Philippe Labro : Tout peut (encore) arriver

 


Posté le  14.10.2014 à 18h05


 

En 1969, année de la sortie de La sirène du Mississipi, de L’armée des ombres de Z ou de Ma nuit chez Maud, un jeune journaliste de renom faisait ses premiers pas au cinéma avec un road movie modeste et mal assuré, mais très intéressant à découvrir aujourd’hui : Tout peut arriver.

 Philippe Labro

 

    Le plaisir que provoque ici le cinéma lorsqu’ouvre le Festival, s’est trouvé accru hier par l’annonce d’une… « projection secrète ». So exciting, non ?  « Elle aura lieu ce lundi » buzzait le dans sa première édition le quotidien Rue du Premier Film en des mots choisis pour faire monter le désir. Concrètement, une copie restaurée », «arrivée à la dernière minute » que Thierry Frémaux souhaitait montrer « à Bertrand Tavernier  et à quelques amis ».  Ils n’ont pas été déçus ces amis, parmi lesquels Pierre Riscient, Richard Anconina, ou Alexandre Bompard, PDG de la Fnac.

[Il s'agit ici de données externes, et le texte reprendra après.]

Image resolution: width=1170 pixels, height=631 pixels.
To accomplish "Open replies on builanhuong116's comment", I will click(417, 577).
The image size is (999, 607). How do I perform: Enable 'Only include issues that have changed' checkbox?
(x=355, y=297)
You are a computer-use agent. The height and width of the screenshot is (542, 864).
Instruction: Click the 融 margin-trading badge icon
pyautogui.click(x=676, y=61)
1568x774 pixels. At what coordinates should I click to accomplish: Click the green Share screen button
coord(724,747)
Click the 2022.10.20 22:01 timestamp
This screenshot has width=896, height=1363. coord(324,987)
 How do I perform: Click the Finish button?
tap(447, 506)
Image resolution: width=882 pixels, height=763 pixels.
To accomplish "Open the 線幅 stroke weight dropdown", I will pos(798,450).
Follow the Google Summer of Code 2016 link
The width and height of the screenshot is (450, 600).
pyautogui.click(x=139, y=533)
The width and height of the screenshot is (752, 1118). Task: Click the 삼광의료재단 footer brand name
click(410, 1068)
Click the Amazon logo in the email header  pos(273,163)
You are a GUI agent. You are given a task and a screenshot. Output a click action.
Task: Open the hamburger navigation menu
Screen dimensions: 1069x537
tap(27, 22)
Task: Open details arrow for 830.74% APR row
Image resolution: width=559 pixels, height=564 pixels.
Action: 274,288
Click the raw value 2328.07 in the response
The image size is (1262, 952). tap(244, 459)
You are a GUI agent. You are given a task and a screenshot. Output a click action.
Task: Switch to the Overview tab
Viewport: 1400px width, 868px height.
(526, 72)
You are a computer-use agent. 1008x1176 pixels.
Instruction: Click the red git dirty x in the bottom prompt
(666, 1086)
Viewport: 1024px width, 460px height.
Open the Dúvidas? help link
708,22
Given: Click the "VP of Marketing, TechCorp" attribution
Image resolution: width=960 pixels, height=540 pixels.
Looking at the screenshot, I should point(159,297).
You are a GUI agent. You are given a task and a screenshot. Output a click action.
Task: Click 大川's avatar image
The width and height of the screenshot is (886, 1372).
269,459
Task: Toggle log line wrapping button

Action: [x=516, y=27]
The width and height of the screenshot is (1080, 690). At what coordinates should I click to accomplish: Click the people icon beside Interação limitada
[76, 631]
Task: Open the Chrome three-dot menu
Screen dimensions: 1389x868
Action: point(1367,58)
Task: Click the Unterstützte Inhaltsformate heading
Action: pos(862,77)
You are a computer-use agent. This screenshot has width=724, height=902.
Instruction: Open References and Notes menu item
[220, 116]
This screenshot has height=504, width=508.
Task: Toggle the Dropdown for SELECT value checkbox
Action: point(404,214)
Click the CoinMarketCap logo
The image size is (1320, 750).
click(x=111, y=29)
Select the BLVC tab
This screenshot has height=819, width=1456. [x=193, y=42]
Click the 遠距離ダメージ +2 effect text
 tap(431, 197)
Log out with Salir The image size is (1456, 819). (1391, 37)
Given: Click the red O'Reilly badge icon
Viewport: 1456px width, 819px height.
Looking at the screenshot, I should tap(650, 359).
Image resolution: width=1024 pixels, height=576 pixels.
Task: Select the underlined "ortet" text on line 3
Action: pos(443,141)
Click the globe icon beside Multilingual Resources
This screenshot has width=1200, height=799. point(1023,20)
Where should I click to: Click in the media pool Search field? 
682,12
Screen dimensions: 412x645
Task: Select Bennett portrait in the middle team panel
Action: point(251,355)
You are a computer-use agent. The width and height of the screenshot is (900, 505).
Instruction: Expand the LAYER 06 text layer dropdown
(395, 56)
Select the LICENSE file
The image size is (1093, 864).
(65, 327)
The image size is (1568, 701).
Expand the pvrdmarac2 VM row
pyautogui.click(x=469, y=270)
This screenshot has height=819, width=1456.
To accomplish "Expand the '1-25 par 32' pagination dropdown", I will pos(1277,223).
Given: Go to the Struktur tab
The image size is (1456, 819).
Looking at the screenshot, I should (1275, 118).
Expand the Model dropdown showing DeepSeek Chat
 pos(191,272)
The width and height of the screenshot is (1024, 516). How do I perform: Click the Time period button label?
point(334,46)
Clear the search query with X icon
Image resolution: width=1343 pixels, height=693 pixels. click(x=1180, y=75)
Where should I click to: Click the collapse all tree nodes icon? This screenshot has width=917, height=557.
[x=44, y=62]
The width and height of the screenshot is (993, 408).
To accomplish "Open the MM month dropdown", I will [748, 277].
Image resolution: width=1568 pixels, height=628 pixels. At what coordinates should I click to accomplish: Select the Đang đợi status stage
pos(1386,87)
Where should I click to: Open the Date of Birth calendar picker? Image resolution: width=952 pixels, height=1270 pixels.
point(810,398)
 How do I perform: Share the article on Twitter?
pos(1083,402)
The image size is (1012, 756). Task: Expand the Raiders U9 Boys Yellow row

    Le titre de cet obscur objet du désir ? Tout peut arriver. Déjà une promesse en soi. A l’arrivée, un road movie minimal tourné en quelques semaines durant l’année 1969 par un journaliste français de 33 ans, qui s’était fait connaître des années plus tôt par sa couverture passionnée de l’assassinat de JKF pour le prestigieux France Soir : Philippe Labro. Accompagné de sa fille, L’ancien directeur de RTL était présent hier pour assister à la renaissance de ce film fondateur de ce que deviendra plus tard son cinéma. Emu, un peu gêné aussi dira t-il à l’issue de la projection, « pour n’avoir vu que les défauts ». Il y en a certainement, mais la fraicheur qui a présidé à son baptême de cinéaste demeurent bien visible et vivante.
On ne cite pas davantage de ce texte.